**Material to process:**
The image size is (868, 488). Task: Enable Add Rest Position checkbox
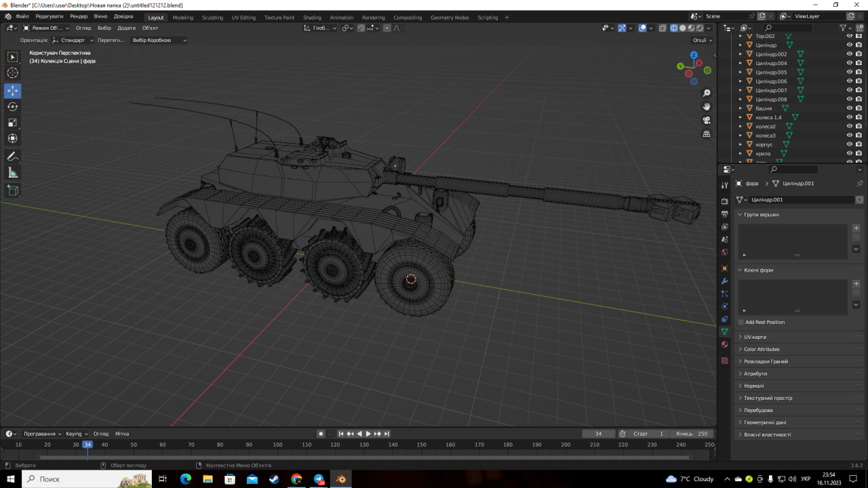click(x=741, y=322)
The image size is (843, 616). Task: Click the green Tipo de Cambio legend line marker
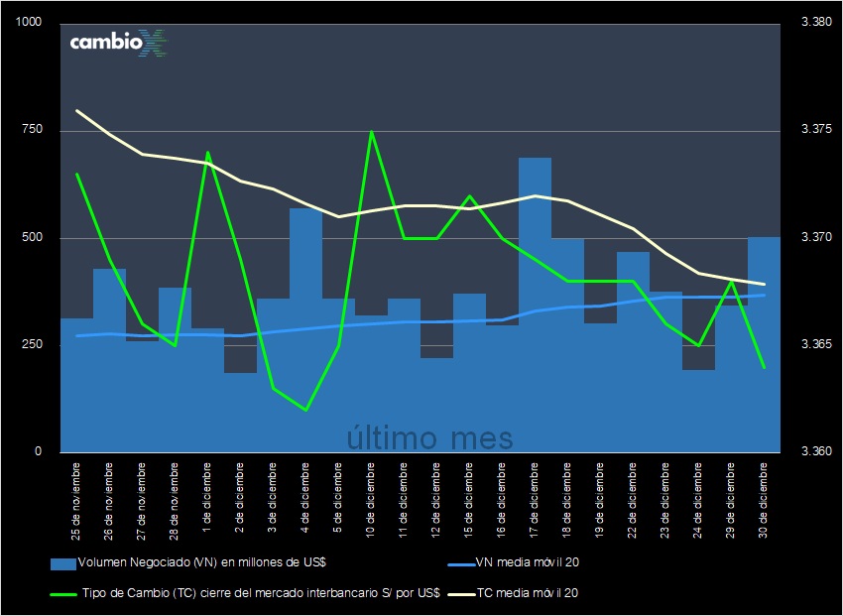[61, 595]
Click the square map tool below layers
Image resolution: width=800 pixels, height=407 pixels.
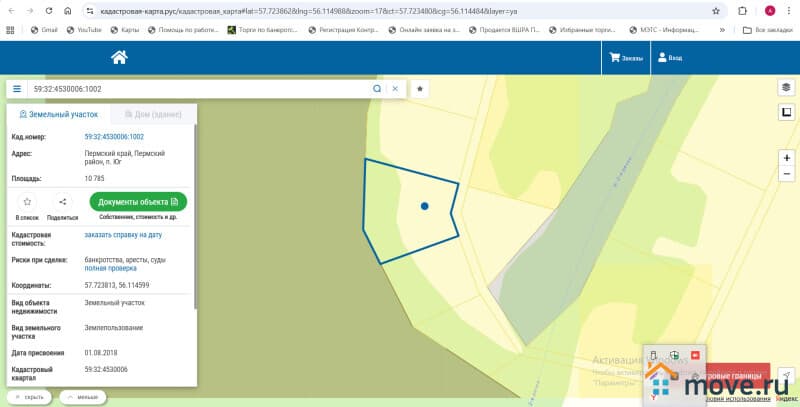click(x=786, y=112)
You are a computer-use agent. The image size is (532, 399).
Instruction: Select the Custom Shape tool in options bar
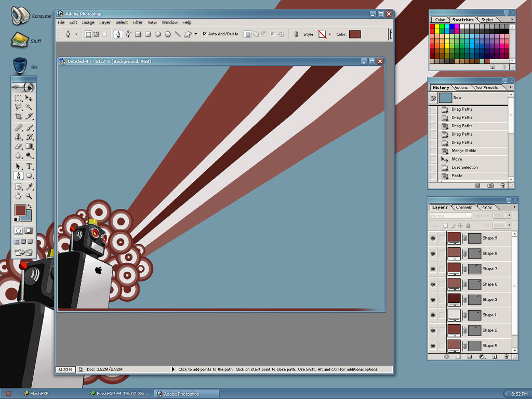pyautogui.click(x=188, y=34)
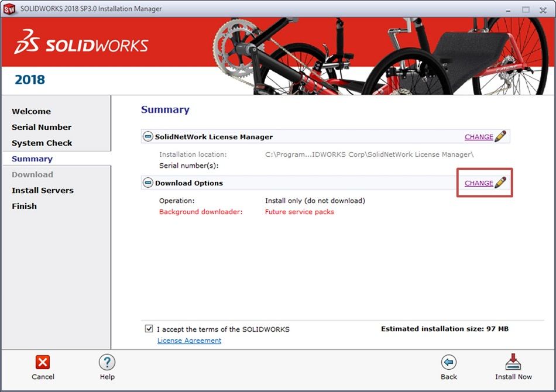Start installation with Install Now icon
The width and height of the screenshot is (556, 392).
(513, 362)
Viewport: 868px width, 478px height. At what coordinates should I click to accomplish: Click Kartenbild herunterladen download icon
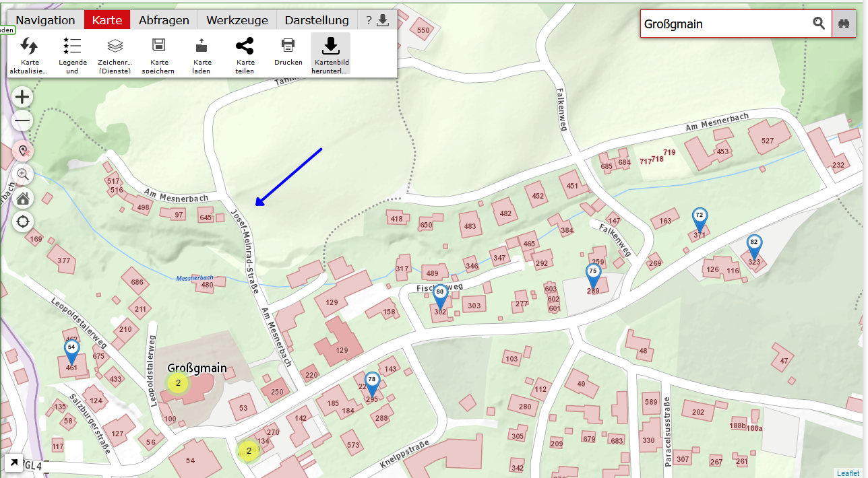click(x=330, y=46)
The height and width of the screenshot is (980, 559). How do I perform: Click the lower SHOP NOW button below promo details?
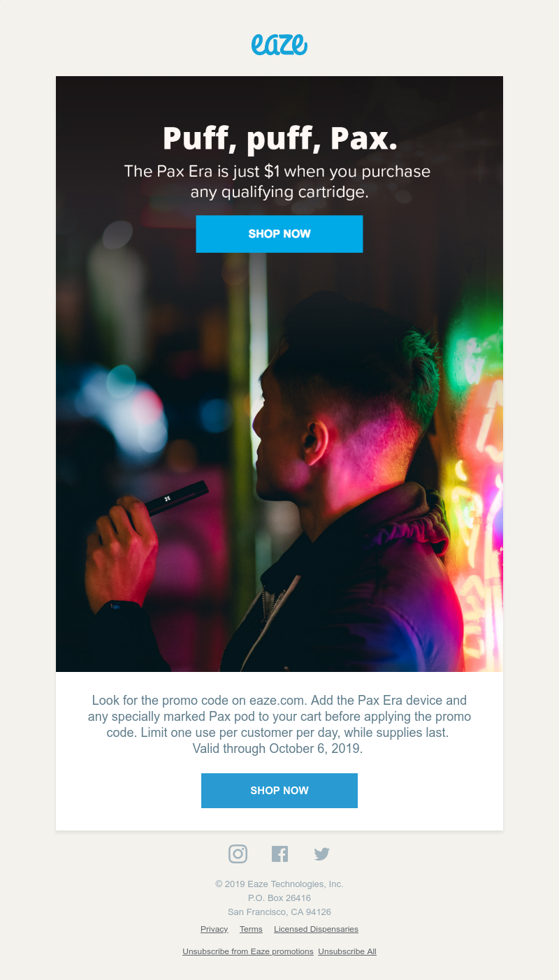click(280, 791)
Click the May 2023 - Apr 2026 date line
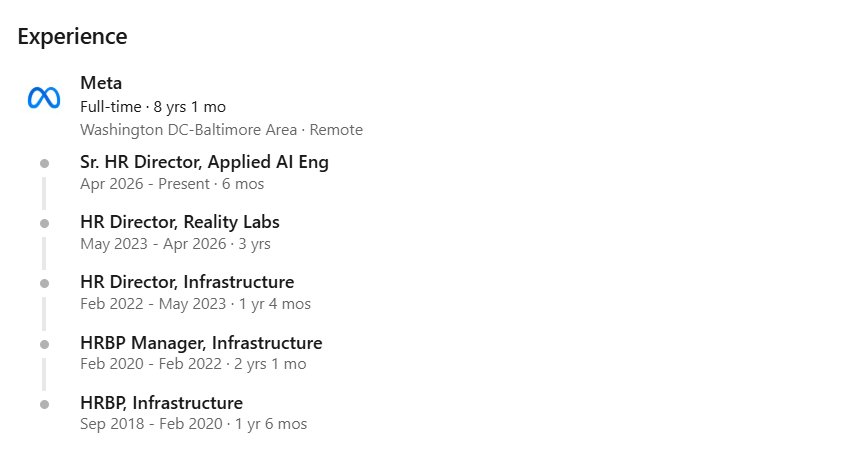Image resolution: width=854 pixels, height=460 pixels. point(175,244)
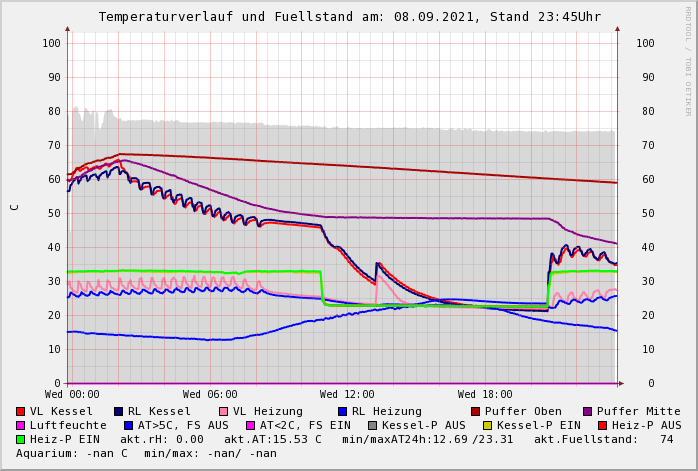
Task: Click the magenta Luftfeuchte legend swatch
Action: (x=20, y=425)
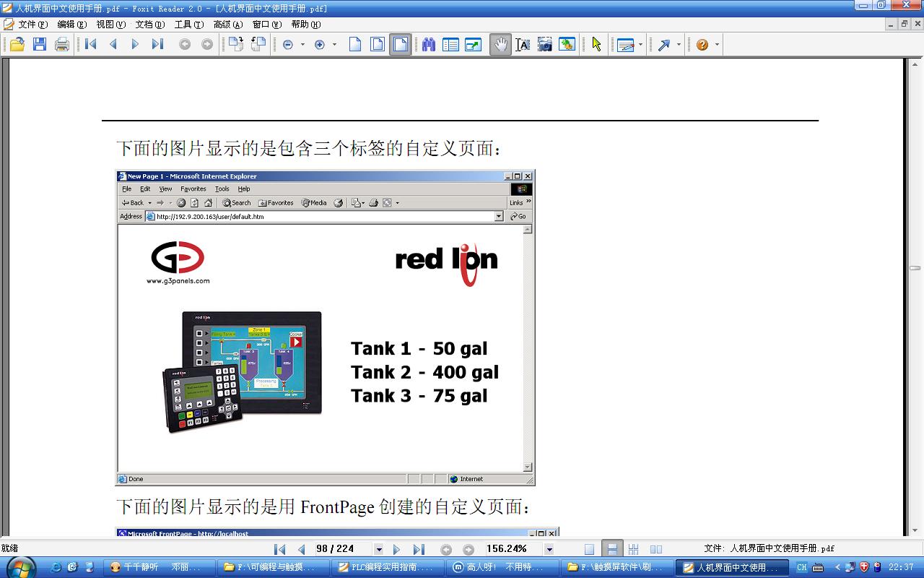Print the PDF using the printer icon

click(x=62, y=45)
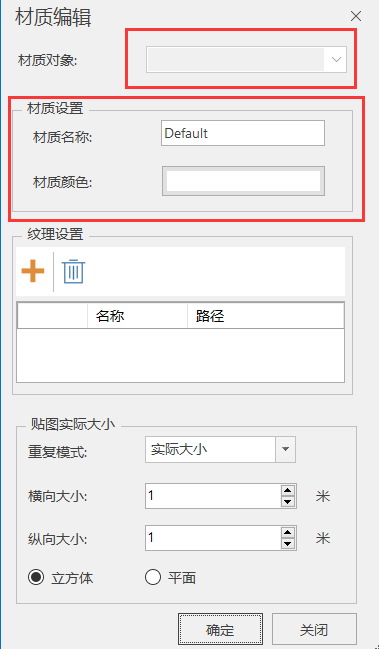Click the 确定 button
379x649 pixels.
(x=221, y=630)
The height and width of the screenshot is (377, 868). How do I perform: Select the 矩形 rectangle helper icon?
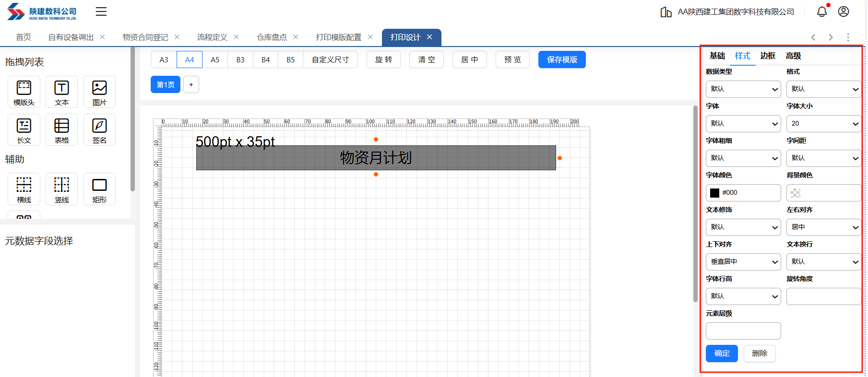(99, 189)
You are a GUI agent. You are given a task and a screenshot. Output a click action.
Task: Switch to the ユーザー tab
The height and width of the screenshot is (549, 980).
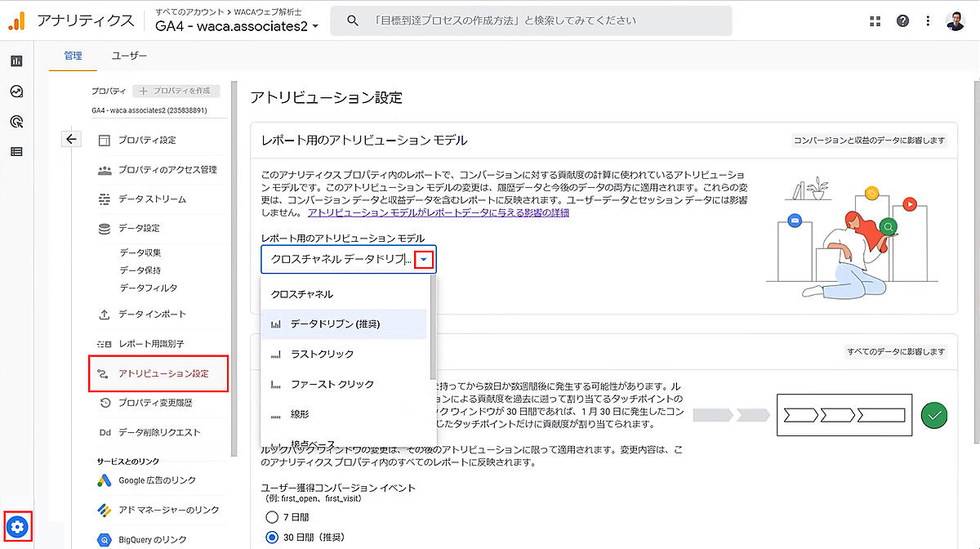(x=129, y=56)
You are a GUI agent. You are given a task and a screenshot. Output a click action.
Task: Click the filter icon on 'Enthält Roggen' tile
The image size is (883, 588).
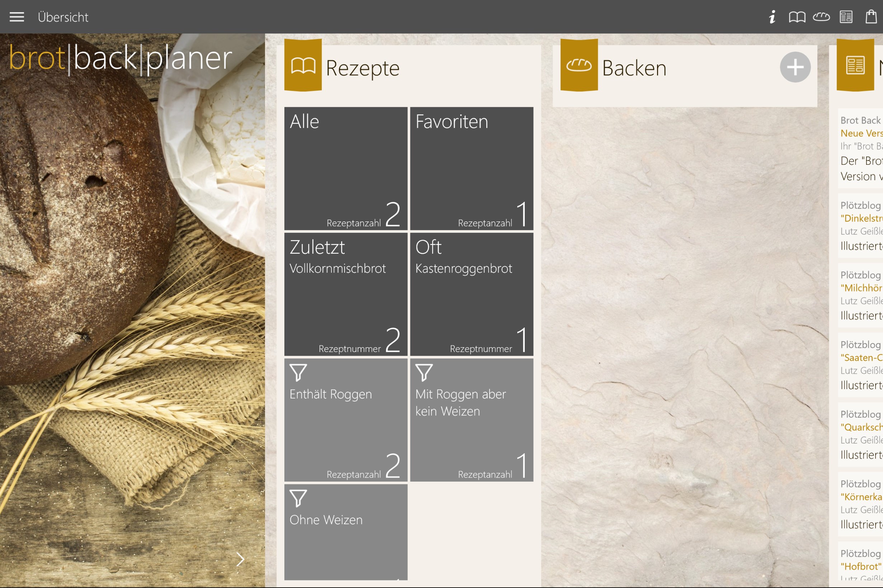(x=299, y=373)
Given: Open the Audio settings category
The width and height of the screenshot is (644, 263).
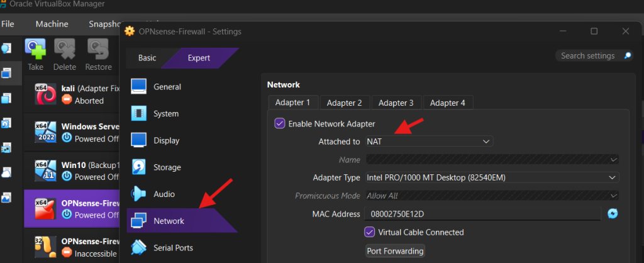Looking at the screenshot, I should [164, 194].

**Exercise brief:**
Copy out all of the records above word for word, and leave the pictures out.

**Expected answer:**
The image size is (868, 488). Task: Enable Add Rest Position checkbox
click(x=741, y=322)
The image size is (843, 616). Task: Click the green Tipo de Cambio legend line marker
[61, 595]
Click the square map tool below layers
Image resolution: width=800 pixels, height=407 pixels.
click(x=786, y=112)
You are a computer-use agent. The image size is (532, 399).
Instruction: Select the Custom Shape tool in options bar
pyautogui.click(x=188, y=34)
Start installation with Install Now icon
The width and height of the screenshot is (556, 392).
(513, 362)
Viewport: 868px width, 478px height. At what coordinates should I click to accomplish: Click Kartenbild herunterladen download icon
click(x=330, y=46)
The height and width of the screenshot is (980, 559). How do I perform: Click the lower SHOP NOW button below promo details?
click(280, 791)
Click the May 2023 - Apr 2026 date line
Image resolution: width=854 pixels, height=460 pixels. point(175,244)
Task: Click the magenta Luftfeuchte legend swatch
Action: (x=20, y=425)
Print the PDF using the printer icon

click(x=62, y=45)
Click the 确定 button
379x649 pixels.
(x=221, y=630)
The height and width of the screenshot is (377, 868). How do I perform: Select the 矩形 rectangle helper icon?
(99, 189)
You are a GUI agent. You are given a task and a screenshot. Output a click action.
Task: Switch to the ユーザー tab
The height and width of the screenshot is (549, 980).
(x=129, y=56)
You are a GUI agent. You are given a task and a screenshot. Output a click action.
Task: Click the filter icon on 'Enthält Roggen' tile
The image size is (883, 588).
(x=299, y=373)
Given: Open the Audio settings category
The width and height of the screenshot is (644, 263).
Looking at the screenshot, I should [164, 194].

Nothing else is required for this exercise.